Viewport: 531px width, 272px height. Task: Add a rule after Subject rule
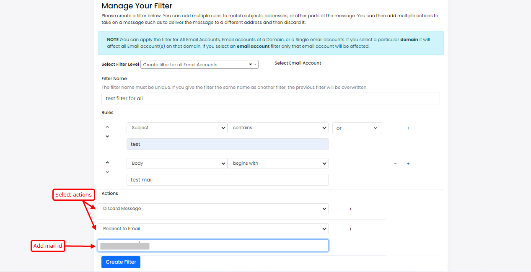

* * *

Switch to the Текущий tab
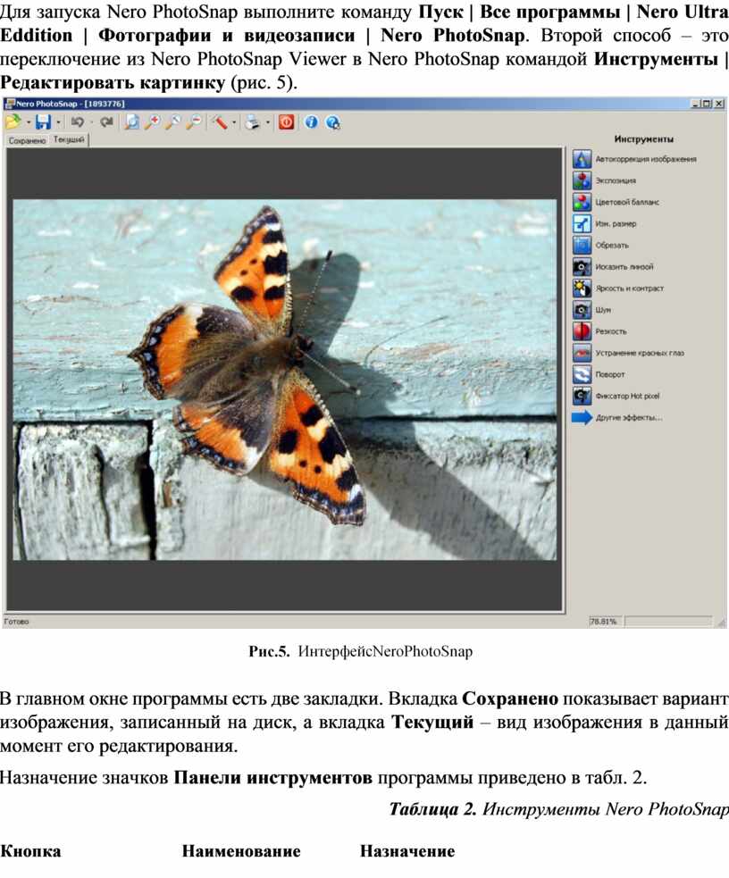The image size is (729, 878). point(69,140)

==

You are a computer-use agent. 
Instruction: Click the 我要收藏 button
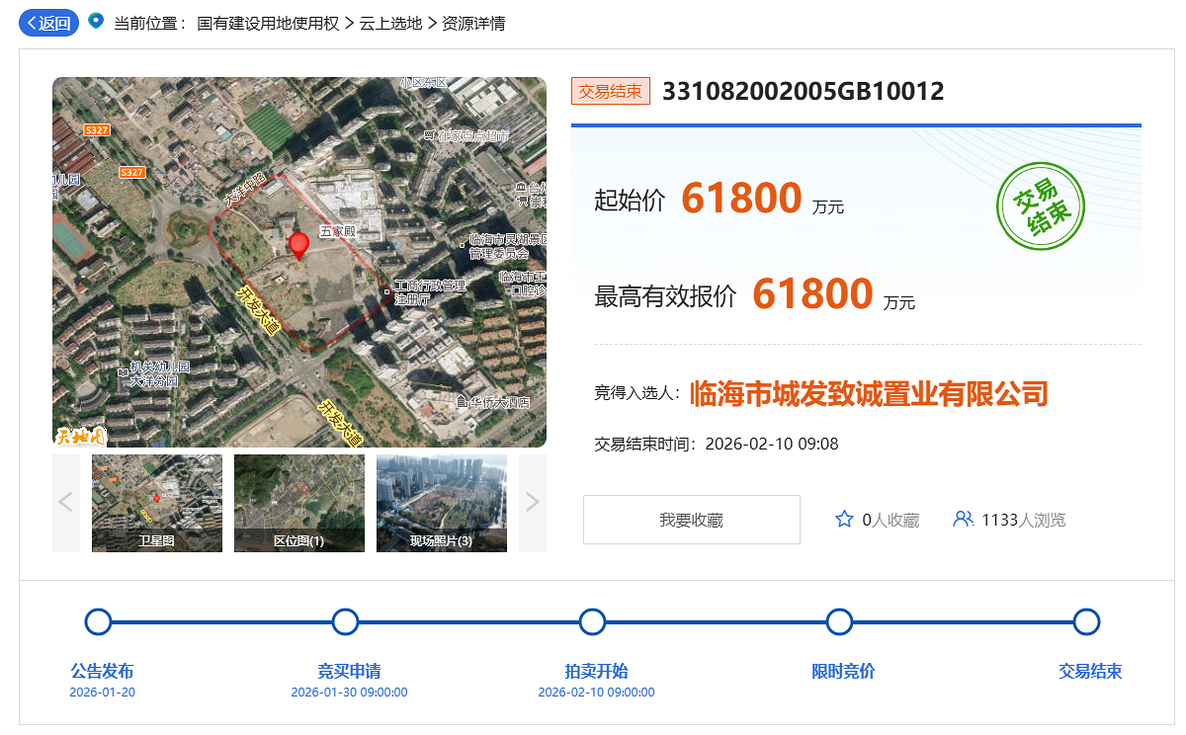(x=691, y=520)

◆ **Prompt**:
Reproduce the entries from the line with "You are a computer-use agent." to the line with "(x=691, y=520)", substituting "control" for "button" and leaving everything else unchanged. Omit the pictures from your answer.

◆ **Task result**:
You are a computer-use agent. 
Instruction: Click the 我要收藏 control
(x=691, y=520)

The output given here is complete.